Et pourtant, régime draconien oblige, je touche à peine à toutes ces bonnes choses… Soumises aux pires tentations, je tiens bon pour le moment, sacrifiant mes instincts gourmands sur l’autel de la raison !
Rien de pire que de devoir se priver de sensations gustatives et de devoir cuisiner pour ses proches, de se contenter de regarder et de humer… Le regard s’inonde de couleurs, les parfums viennent affoler les neurones frustrés de notre cerveau, le tout s’empresse d’aviser notre estomac de la disette à laquelle il doit se soumettre malgré tout, et celui-ci de laisser échapper un gémissement plaintif devant la tranche de jambon et la salade verte qui lui sont destinées…
Délicieux, chaleureux, parfumé, ce poulet mijoté à la tomate et au lait de coco est très simple à préparer. Il embaumera la maison…
La recette pour 6 personnes :
6 cuisses de poulet fermier (ou haut de cuisse)
1 gros oignon
200 grammes de lardons allumettes
250 ml de coulis de tomate
1 jeune courgette lavée mais non pelée.
100 ml de lait de coco
2 cuil à soupe de farine
4 feuilles de kaffir
2 cuil à soupe d’huile d’olive
Quelques branches de thym
Sel et poivre
Commencez par débarrassez la viande de sa peau et réservez la.

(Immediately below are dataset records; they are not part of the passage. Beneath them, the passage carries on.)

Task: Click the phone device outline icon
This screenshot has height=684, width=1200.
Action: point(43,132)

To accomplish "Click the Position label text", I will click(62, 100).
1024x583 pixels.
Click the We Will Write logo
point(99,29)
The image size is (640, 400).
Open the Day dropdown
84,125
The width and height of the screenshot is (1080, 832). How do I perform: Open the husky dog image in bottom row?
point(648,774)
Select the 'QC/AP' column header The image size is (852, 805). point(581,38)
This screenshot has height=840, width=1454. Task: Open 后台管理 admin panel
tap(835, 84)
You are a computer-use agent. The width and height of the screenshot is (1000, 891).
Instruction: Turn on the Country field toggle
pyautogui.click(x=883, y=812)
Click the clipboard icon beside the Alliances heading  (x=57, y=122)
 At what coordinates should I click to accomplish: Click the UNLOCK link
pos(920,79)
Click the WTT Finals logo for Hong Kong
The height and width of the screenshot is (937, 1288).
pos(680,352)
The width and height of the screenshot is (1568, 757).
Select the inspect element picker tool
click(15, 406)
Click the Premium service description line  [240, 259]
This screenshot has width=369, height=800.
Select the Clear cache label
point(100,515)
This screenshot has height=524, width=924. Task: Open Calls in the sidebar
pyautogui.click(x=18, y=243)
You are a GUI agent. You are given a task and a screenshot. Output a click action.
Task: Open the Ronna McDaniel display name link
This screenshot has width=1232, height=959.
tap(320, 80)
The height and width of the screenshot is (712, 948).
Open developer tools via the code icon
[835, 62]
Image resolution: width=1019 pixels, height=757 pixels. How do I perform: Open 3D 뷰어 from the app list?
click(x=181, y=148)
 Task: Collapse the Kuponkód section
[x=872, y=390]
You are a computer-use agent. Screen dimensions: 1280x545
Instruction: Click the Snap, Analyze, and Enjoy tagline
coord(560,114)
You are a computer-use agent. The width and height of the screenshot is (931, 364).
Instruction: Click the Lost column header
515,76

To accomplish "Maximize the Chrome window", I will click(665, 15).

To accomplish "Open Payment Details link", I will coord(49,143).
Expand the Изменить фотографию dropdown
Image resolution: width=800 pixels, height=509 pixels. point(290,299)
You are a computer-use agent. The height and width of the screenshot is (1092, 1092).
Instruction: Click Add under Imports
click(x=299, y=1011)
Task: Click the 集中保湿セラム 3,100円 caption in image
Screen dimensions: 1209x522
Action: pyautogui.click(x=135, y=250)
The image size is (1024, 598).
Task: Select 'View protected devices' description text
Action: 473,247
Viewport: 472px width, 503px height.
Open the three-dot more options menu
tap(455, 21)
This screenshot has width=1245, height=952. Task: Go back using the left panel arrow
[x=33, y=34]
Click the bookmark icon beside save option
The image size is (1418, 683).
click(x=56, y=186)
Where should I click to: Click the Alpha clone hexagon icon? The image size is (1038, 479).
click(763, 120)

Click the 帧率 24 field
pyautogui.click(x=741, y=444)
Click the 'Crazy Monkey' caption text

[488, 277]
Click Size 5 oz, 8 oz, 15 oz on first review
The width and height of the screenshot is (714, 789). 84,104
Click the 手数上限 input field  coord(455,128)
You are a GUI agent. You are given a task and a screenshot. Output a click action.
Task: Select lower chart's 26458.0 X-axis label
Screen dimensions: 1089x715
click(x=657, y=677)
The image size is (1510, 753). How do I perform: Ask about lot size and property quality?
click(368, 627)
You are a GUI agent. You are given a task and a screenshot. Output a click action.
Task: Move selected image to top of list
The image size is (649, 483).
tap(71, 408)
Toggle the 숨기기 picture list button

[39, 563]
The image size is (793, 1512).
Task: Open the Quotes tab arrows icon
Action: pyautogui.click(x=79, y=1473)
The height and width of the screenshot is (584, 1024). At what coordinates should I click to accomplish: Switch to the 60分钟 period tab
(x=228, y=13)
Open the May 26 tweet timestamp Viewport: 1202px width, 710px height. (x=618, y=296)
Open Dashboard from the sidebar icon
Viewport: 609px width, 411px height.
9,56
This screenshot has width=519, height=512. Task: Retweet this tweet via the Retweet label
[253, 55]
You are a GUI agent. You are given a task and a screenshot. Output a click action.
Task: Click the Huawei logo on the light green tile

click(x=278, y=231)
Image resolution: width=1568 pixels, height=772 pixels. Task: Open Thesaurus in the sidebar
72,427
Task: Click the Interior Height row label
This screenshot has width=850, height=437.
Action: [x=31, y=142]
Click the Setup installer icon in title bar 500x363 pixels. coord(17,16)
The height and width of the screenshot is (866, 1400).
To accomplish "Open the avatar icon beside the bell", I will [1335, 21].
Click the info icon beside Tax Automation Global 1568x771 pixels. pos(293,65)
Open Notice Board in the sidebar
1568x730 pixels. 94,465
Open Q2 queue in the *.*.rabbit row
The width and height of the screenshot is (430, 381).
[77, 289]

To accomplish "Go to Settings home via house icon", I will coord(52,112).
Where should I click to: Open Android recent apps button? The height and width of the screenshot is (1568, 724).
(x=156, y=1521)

Dans une cocotte et sur feu moyen, faire chauffer l’huile, ajouter l’oignon ciselé et laissez fondre quelques instants, sans colorer. Ajouter les lardons et la courgette coupée en batonnets et continuer à laisser rissoler l’ensemble durant quelques minutes.
Salez et poivrez chaque morceau de poulet et placez les dans la cocotte. Laissez les dorer en remuant régulièrement. Ajoutez ensuite la farine et enrobez en les morceaux de viande. Ajouter le coulis de tomate, le lait de coco et baissez le feu. Goûter et ajouter une pointe de sucre si l’ensemble vous semble un brin acide.
Laisser mijoter ainsi, sans couvrir, sur feu doux durant une vingtaine de minutes.
Ajouter les feuilles de kaffir dans la sauce (vous pouvez les remplacer par de la coriandre fraiche ciselée).
Poursuivre la cuisson durant une dizaine de minutes. Goûter à nouveau et rectifier l’assaisonnement si nécessaire.
Coupez la peau de poulet réservée en petits morceaux à l’aide d’une paire de ciseau. Dans une poêle et dans un petit fond d’huile d’olive, faire griller la peau de poulet en surveillant la cuisson sans arrêt. En effet, au fur et à mesure que la peau rend de la graisse, il est important de la retirer. Lorsque le tout est bien grillé, croustillant, débarrassez dans une assiette garnie de papier absorbant, salez et poivrer.
Retirer le thym et les feuilles de kaffir de la cocotte.
Servez le poulet et la sauce avec un bon riz basmati et déposez les petits morceaux de poulet grillés au dernier moment sur le dessus.